The cider press in operation. Original photo copyright Tina Wescott.

We didn’t plant the orchard just for fruit. In some ways the wildlife interest and impact on the landscape were more important. We wanted proper trees, full standards on non-dwarfing rootstock. We wanted trees that would outlive us and probably our children as well, growing tall and hanging heavy with mistletoe, becoming crusted with lichen and hollowing out into homes for the stock dove and woodpecker. We wanted trees that sheep could graze under, and where we could shelter from the sun. We never thought what we’d do with a ton of apples each year.

Photo copyright John Waters

We sought out traditional cider varieties, both for their heritage and their strong personalities: Tom Putt, big, round and red like in a children’s story book; Kingston Black, shading almost as dark as mahogany; Stoke Red, which guards its blossom so carefully against frost that it still looks dead at Easter. We tried hard not to be carried away by the wonderful old names – ‘Sops in Wine’, ‘Fair Maids of Taunton’, the ‘Catshead Codlin’ – and aimed for a mixture of ‘sweets’, ‘sharps’, ‘bittersweets’ and ‘bittersharps’.

Photo copyright Peter Bright

Five years later we acquired a cider press. It was a bargain, dragged from a decrepit barn at a farm sale along with two antique scratters (mills), half a dozen barrels and some wooden shovels. It cost more to transport it home than to buy, and the barrels rattled themselves to bits before we got halfway, but the press was pretty indestructible. The top beam – ‘Summer’ according to local tradition – is made of age-hardened elm, over one foot square in cross section. ‘Winter’, the lower beam, had rotted away and been replaced with one and a half cubic yards of concrete. Once in place it was not moving.

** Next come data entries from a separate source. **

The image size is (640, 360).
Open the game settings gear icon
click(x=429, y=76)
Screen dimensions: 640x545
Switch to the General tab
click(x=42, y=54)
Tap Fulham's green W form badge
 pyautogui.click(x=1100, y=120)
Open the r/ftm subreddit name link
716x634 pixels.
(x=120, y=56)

At first our own orchard was insufficient to fill the press. The village, however, is covered with relict orchards, planted in the days when almost every farm had its own apple trees, and cider barrels were loaded onto the train for the pubs of Bristol. There is something sad, but also heroic, about the way these old trees have hung on for decades, both in modern gardens and odd corners of fields and farmyards. One ancient tree, wholly neglected to my certain knowledge for 35 years and probably more than twice that, yielded us 400 kg of good quality fruit this year.

We learned our craft from a couple who had made cider on the Somerset Levels for half a century or more, using traditional equipment like ours. First the fruit goes through the scratter or mill, toothed metal rollers forcing it down between two granite millstones. A relay of volunteers turns the handle. The resulting pulp or ‘pomace’ is placed on the press bed, with a layer of straw added every six inches or so and pressed down by willing hands. Each layer is a ‘lissom’. The stack of ‘lissoms’ is called a cheese. Despite the application of considerable pressure, the straw binds the cheese together and helps to channel the juice. 

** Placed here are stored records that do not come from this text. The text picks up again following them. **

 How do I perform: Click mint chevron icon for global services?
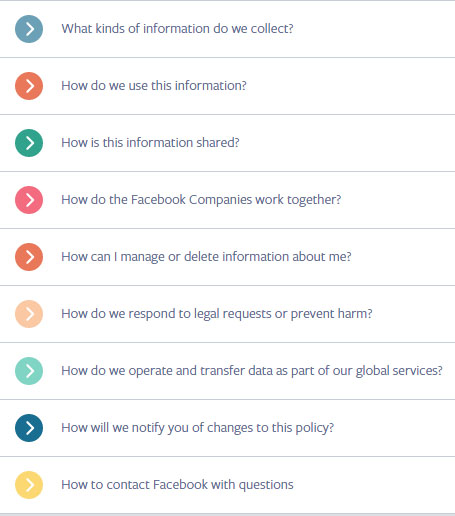coord(29,371)
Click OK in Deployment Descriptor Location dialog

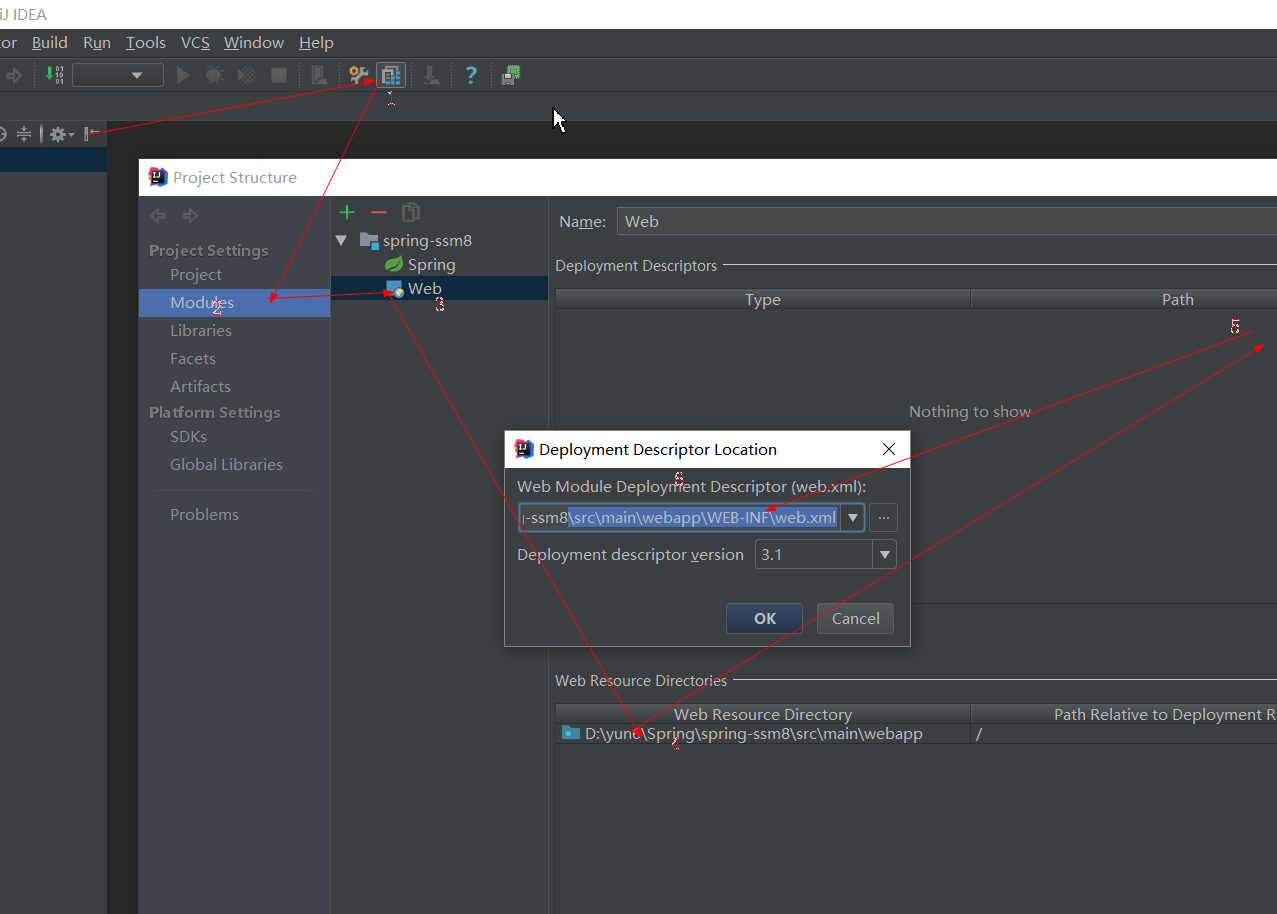pyautogui.click(x=764, y=618)
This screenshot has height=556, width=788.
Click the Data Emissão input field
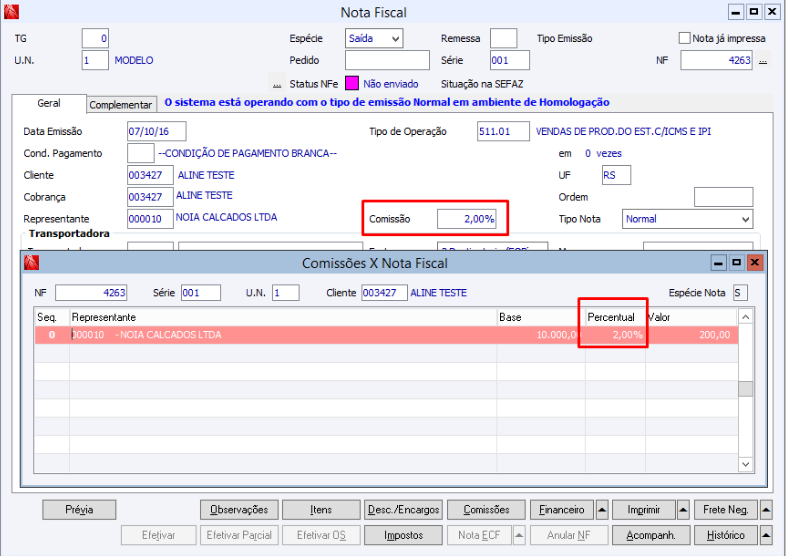156,131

The stack of lissoms which form the cheese. Photo copyright Peter Bright

As the screws are turned and pressure is applied, the juice begins to flow. Although the tannins in cider apples make most quite unpleasant to taste, the juice is fresh and perfectly sweet. That is the first miracle. The second is that when the juice is placed in the barrel, it starts to ferment without any need for human intervention.  The wild yeasts – ever-present on the apple skins, and probably in the air as well – are sufficient to turn the juice to cider. From a pressing in October, the fermentation is over by Christmas. It takes a little longer for the cider to clear so it can be racked off into smaller containers.

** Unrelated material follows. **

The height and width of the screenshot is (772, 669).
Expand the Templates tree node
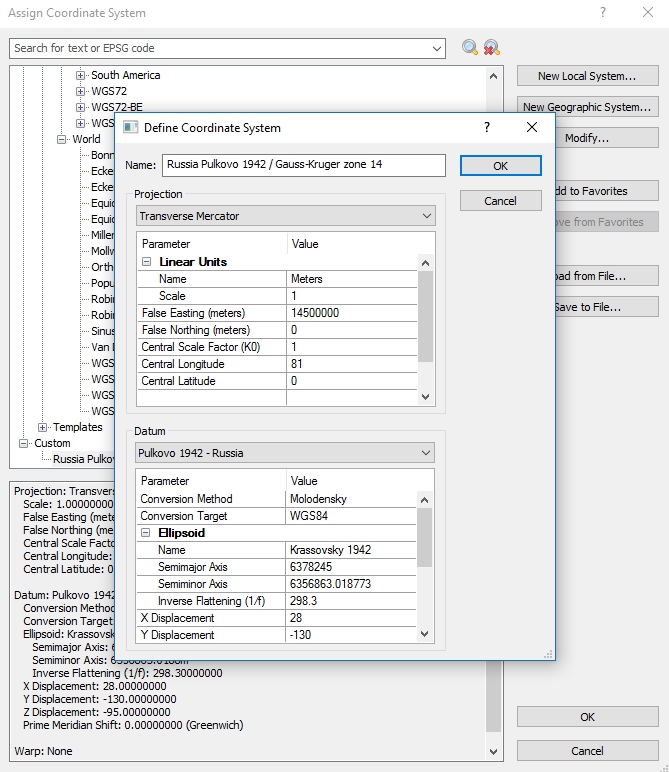pos(43,427)
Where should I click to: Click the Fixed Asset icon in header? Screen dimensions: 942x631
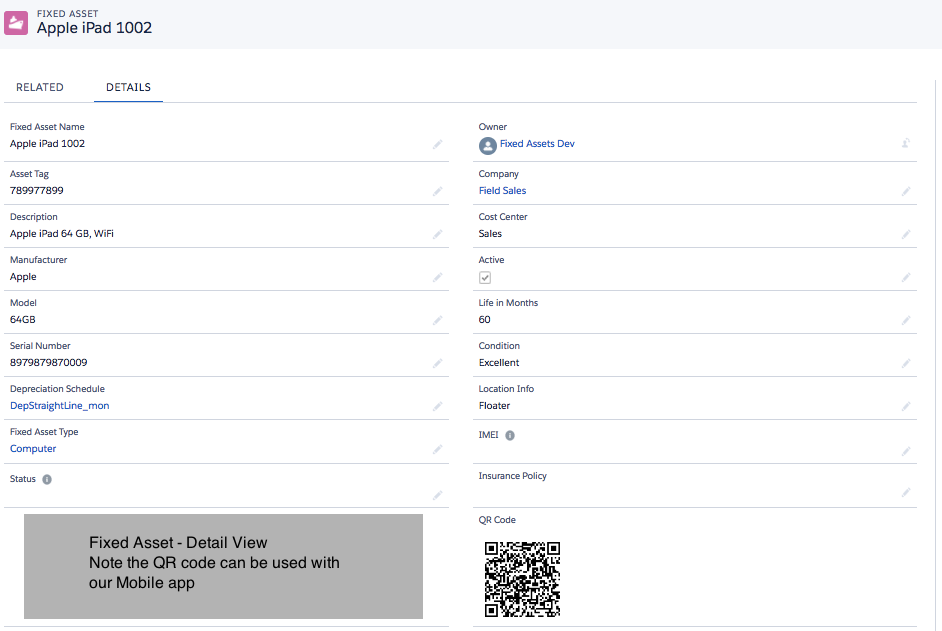(x=16, y=22)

With help from a band of friends and neighbours, we collect around two and a half metric tonnes, or 2,500 kg, of apples each year. Of that we press some 1,500 kg, which yields about 1,000 litres of juice. Roughly half the juice goes to fill two cider barrels and produces a bone-dry cider of around six per cent proof. The remainder is bottled and pasteurised to prevent fermentation. Both cider and juice are given away at village events and to anyone who has helped with its production.

Photo copyright Peter Bright

Finally, what is left of the pomace goes to feed a neighbour’s cattle. The surplus apples are sold to a local producer to help pay for maintenance of the press and scratter. The most important product, however, is not the cider, but a village event that engages up to 100 people working together to keep an old tradition alive and, with the help of the trees, makes a living connection with our past.